From 1999 until getting Swiftee for Christmas, 2004, I can only think of kayaking three other times. It was April, nearly four months after Christmas, that I christened my boat. I was a 54 year old man all alone that day. I had no idea what was before me, only my goal, to kayak from the Flint River headwaters to its mouth. I remember working very hard that day. I was in and out of the kayak because of debris clogging the way. It was only a 5 mile paddle but I was exhausted when I finished, yet reflecting nearly two decades later that day seemed heavenly.
I yearn to relive that day, but at 73 I’d likely kill myself trying. The only safe way I can relive it is by reading the photo-journal. I didn’t know it at the time, but writing about it, and every exploration day after, is one of the best things I thought to do in my life. Now when the day comes when I have to hang the paddle up, I plan to go back to April 5, 2005 and vicariously relive every day from beginning to end via the photojournals. The only unknown is when will it all end. Presently, 284 days (kayaking + runyaking) have been journaled. That’s many a day of reading.

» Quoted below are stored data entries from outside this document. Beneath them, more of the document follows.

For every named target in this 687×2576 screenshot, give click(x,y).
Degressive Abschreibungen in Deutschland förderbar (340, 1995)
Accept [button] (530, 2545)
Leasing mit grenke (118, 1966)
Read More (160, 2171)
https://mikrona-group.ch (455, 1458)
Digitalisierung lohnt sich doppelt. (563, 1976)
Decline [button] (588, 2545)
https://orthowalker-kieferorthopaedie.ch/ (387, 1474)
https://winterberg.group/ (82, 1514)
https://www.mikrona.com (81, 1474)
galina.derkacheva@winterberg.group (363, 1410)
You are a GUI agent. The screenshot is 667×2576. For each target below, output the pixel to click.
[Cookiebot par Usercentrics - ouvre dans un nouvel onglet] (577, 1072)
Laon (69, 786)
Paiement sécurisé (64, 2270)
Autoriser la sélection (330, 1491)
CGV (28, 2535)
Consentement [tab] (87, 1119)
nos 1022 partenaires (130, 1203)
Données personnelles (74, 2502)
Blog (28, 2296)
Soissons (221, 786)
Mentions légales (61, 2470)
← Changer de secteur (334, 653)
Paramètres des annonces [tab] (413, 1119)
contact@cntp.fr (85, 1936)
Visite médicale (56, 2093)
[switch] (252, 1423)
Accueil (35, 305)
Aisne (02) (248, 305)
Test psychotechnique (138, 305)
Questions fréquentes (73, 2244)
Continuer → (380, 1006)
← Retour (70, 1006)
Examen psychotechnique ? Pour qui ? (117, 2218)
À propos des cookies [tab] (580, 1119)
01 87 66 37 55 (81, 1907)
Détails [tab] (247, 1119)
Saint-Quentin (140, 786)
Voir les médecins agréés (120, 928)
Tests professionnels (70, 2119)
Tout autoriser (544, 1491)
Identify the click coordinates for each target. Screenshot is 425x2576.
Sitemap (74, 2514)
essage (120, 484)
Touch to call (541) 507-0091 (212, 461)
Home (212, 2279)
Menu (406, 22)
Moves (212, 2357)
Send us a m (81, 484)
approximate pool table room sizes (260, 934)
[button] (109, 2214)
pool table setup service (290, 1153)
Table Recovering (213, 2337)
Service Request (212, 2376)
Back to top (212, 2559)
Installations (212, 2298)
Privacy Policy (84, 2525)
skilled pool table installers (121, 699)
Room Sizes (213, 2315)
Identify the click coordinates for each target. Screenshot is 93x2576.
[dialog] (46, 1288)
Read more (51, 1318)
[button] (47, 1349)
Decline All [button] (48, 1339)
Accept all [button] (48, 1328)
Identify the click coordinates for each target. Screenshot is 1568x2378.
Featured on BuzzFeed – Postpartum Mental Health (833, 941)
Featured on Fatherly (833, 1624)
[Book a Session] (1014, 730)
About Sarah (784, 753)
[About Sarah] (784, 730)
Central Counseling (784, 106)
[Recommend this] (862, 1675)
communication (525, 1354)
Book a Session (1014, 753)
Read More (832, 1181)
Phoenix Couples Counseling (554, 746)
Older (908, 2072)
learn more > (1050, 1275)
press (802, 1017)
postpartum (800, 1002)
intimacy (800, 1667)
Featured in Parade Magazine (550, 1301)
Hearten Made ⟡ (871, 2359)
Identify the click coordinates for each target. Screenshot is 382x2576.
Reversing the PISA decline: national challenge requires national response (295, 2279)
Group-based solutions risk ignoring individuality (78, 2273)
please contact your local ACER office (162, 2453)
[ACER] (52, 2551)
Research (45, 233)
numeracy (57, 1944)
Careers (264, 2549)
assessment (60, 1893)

There is a part of my runyaking explorations that has already, for the most part, come to an end. That being, runyaking alone. The last runyaking trip I made by myself was DAY 181, Sept of 2021.
I do miss the days of kayaking all by myself. Of the 284 days I’ve written about, about 190 days, or 2/3rds have been solo. In all those days I can only recall one time being alone, and wishing I wasn’t. That would be on the evening of DAY 51. In the photojournal I wrote about strolling the harbor in Port Dover, Ontario:
Unlike most people, I do most of my kayaking alone. I love the solitude — even if it means going two entire days being a stranger and not seeing a single person I know. Yet, during the minutes I spent walking alone on the quay at sunset, I wished I were holding my wife's hand as I strolled along. It would have rivaled any of the twilights we've enjoyed throughout our travels.
Then, there have been times when I was so content, so glad I was by myself. One of those days that stand out is DAY 156 on the Manistee River. It was the last day of the 2019 runyak season, October 9. Falls colors banked the river the entire way. Lunchtime came and I beached the kayak, climbed a high sandbank and picnicked at the top. When laying on my makeshift picnic blanket and staring through the trees at the sky, I felt I could have stayed there forever. Okay, looking at the photos from that DAY, I see a can of Two Hearted and an can of M43. That may have heightened the effect?
The reasons I don’t runyak solo anymore should seem obvious, but I feel I’m physically capable. At least when runyaking locally. But, when traveling out of state to runyak, it is wiser to have a partner. Or, so says the wiser half of my marriage. Without the wife’s yin, nature would have chopped off my yang years ago. So, I’ve listened and made a compromise with Hope when far from home.